DOCUMENT SECTION:
——

Global warming’s symptoms vary wildly from hurricanes and flooding to desertification and fires. But all come from the buildup of gasses like carbon dioxide. The more carbon dioxide there is in the atmosphere, the warmer the world gets. Now, researchers have shown the opposite is also true.
A paper published in the journal Nature Geoscience confirms that a drop in carbon dioxide around 34 million years ago caused Earth to enter a period of global cooling, called an icehouse state.
"Before then, vast regions of the world, including Antarctica, were covered in lush rainforests. There were no permanent icesheets,” said Vera Korasidis, a palynologist, or scientist who studies pollen and pollen fossils, and Peter Buck Postdoctoral Fellow at the Smithsonian’s National Museum of Natural History, who co-authored the study.
During this time, known as the Eocene Oligocene transition, the world’s average temperature decreased by over 5.4 degrees Fahrenheit (3 degrees Celsius) in roughly 300,000 years.
“This geologically quick change shows how atmospheric carbon dioxide drives major shifts in climate,” said Vittoria Lauretano, an organic geochemist working on paleoclimate at the University of Bristol’s Organic Geochemistry Unit and lead author of the paper.

——

RECORDS SUPPLIED:
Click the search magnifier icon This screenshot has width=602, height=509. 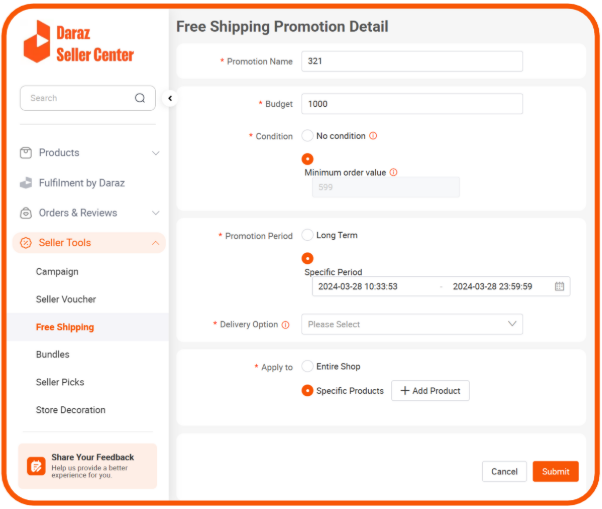[x=140, y=98]

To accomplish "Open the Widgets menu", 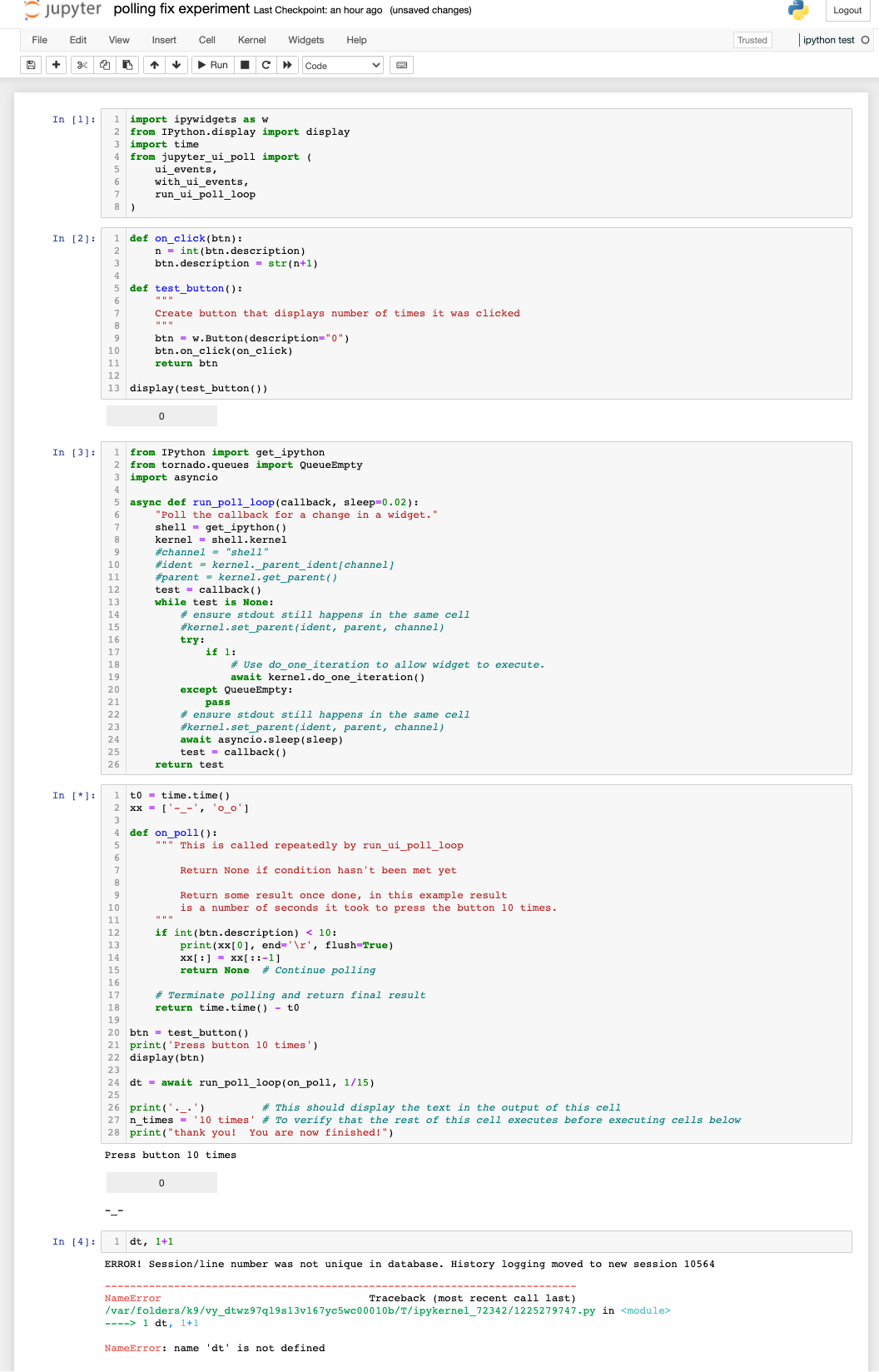I will point(305,40).
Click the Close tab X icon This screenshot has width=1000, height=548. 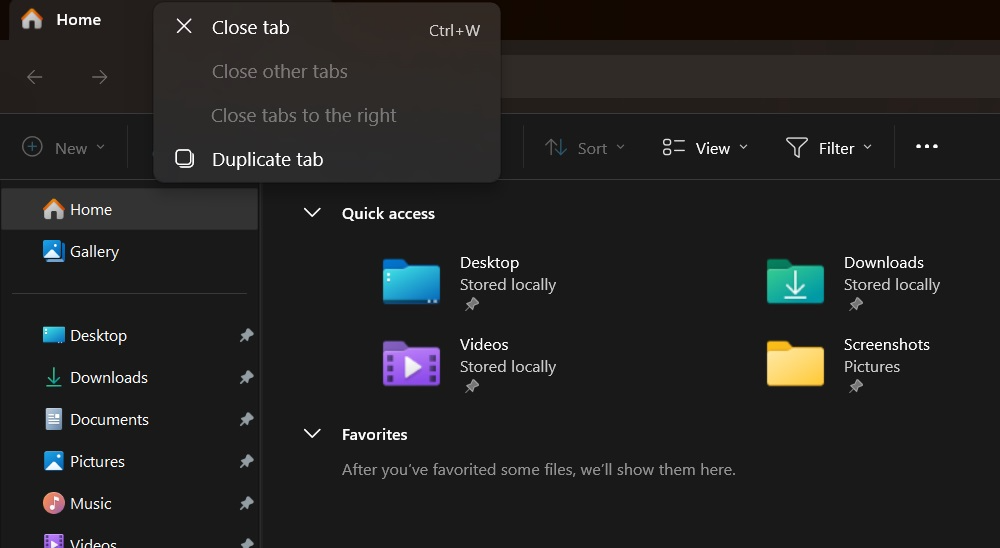point(184,27)
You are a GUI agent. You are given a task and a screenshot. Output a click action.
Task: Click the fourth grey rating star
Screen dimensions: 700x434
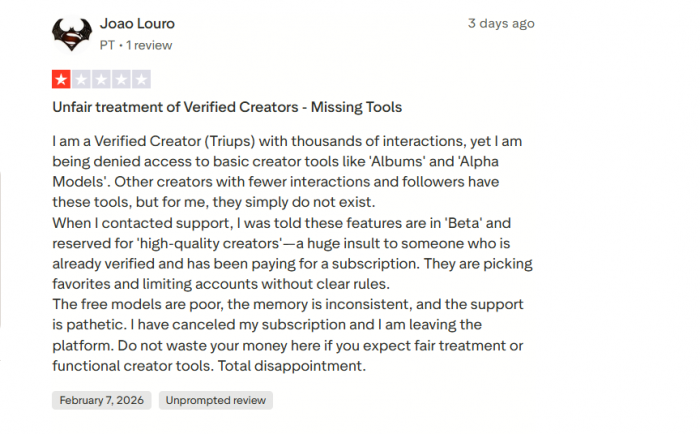tap(121, 79)
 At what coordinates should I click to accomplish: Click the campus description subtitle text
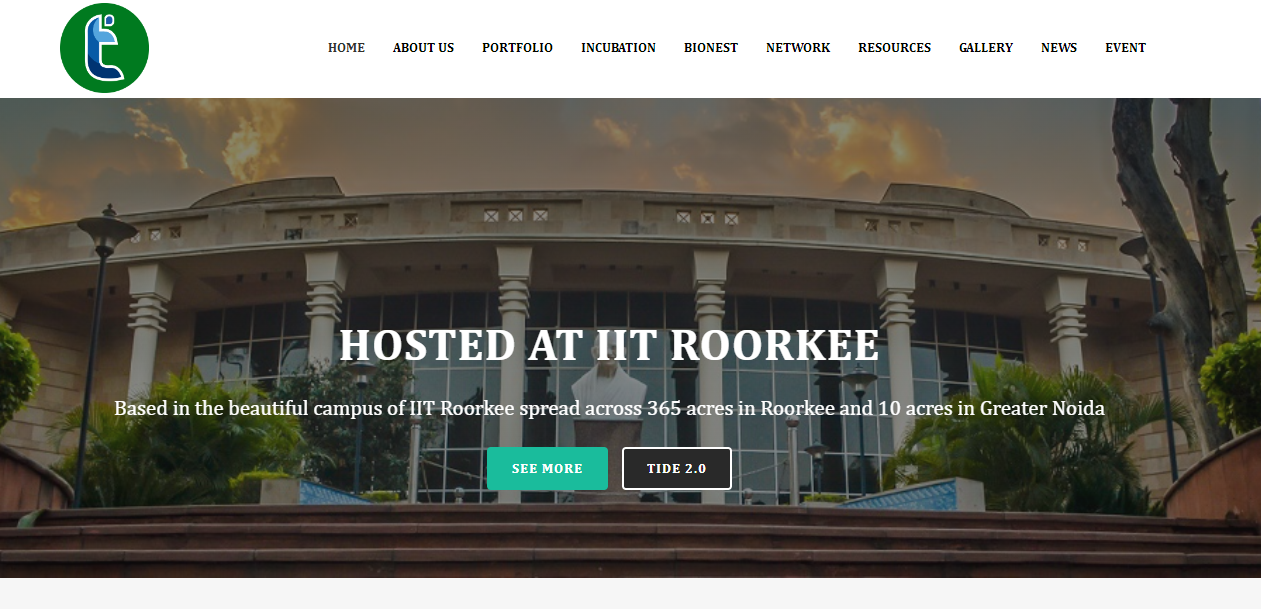pos(609,408)
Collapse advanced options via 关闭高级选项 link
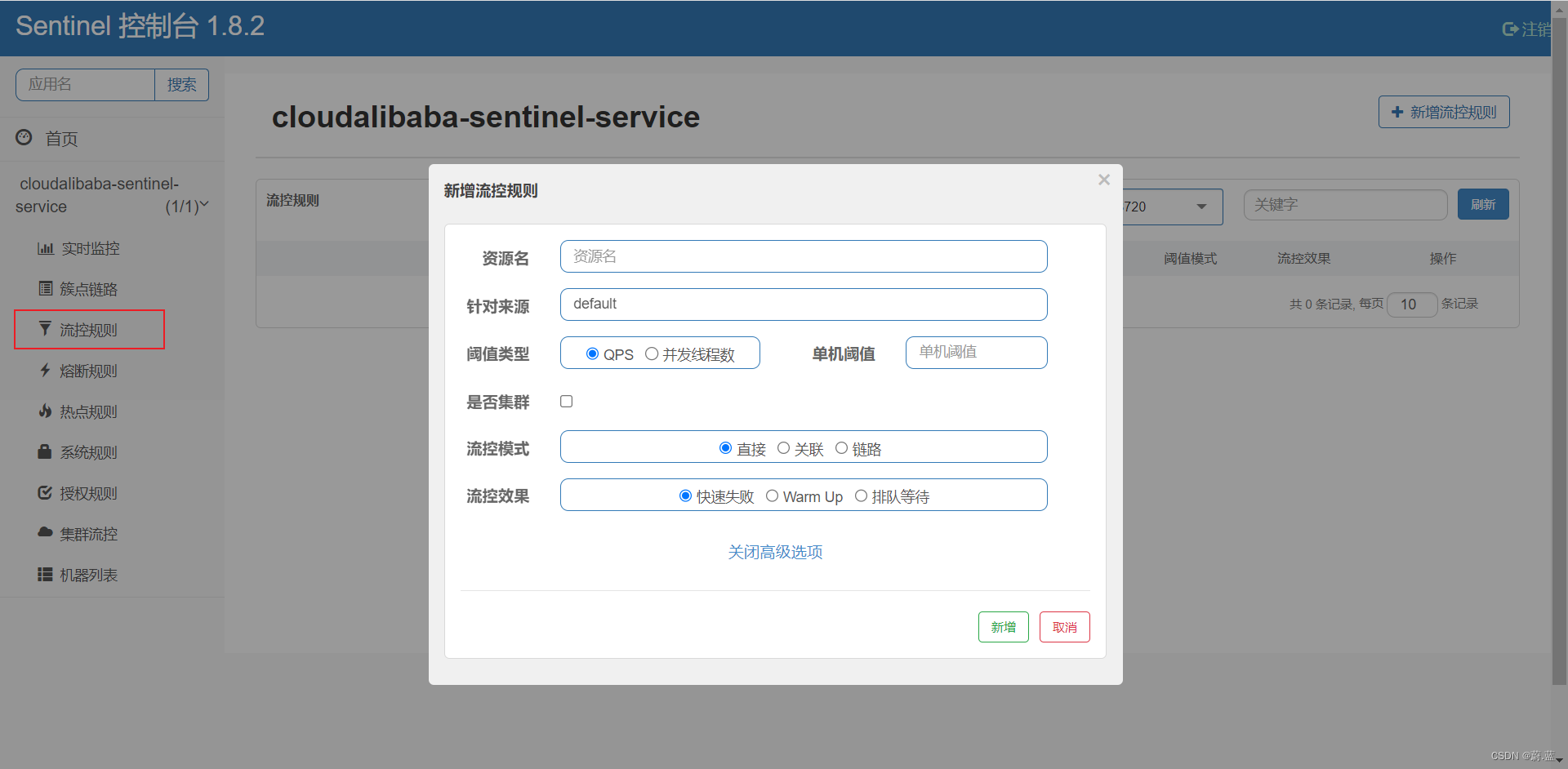This screenshot has width=1568, height=769. point(775,553)
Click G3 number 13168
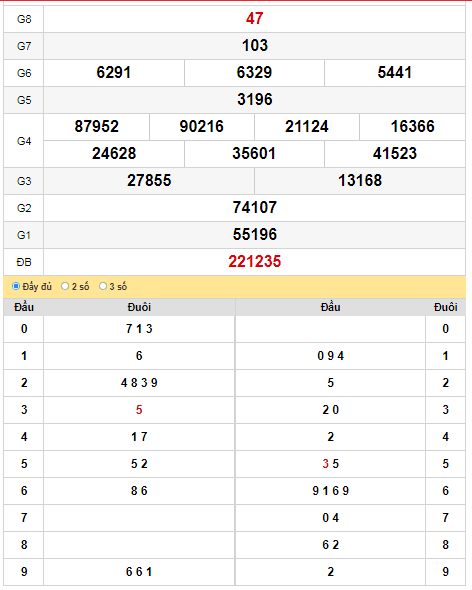The width and height of the screenshot is (472, 590). 360,181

——

WHAT YOU SHOULD DO:
Reproduce the passage above on falling carbon dioxide and global cooling word for word, from its first sentence to its last.

SOLUTION TO THE PROBLEM:
Global warming’s symptoms vary wildly from hurricanes and flooding to desertification and fires. But all come from the buildup of gasses like carbon dioxide. The more carbon dioxide there is in the atmosphere, the warmer the world gets. Now, researchers have shown the opposite is also true.
A paper published in the journal Nature Geoscience confirms that a drop in carbon dioxide around 34 million years ago caused Earth to enter a period of global cooling, called an icehouse state.
"Before then, vast regions of the world, including Antarctica, were covered in lush rainforests. There were no permanent icesheets,” said Vera Korasidis, a palynologist, or scientist who studies pollen and pollen fossils, and Peter Buck Postdoctoral Fellow at the Smithsonian’s National Museum of Natural History, who co-authored the study.
During this time, known as the Eocene Oligocene transition, the world’s average temperature decreased by over 5.4 degrees Fahrenheit (3 degrees Celsius) in roughly 300,000 years.
“This geologically quick change shows how atmospheric carbon dioxide drives major shifts in climate,” said Vittoria Lauretano, an organic geochemist working on paleoclimate at the University of Bristol’s Organic Geochemistry Unit and lead author of the paper.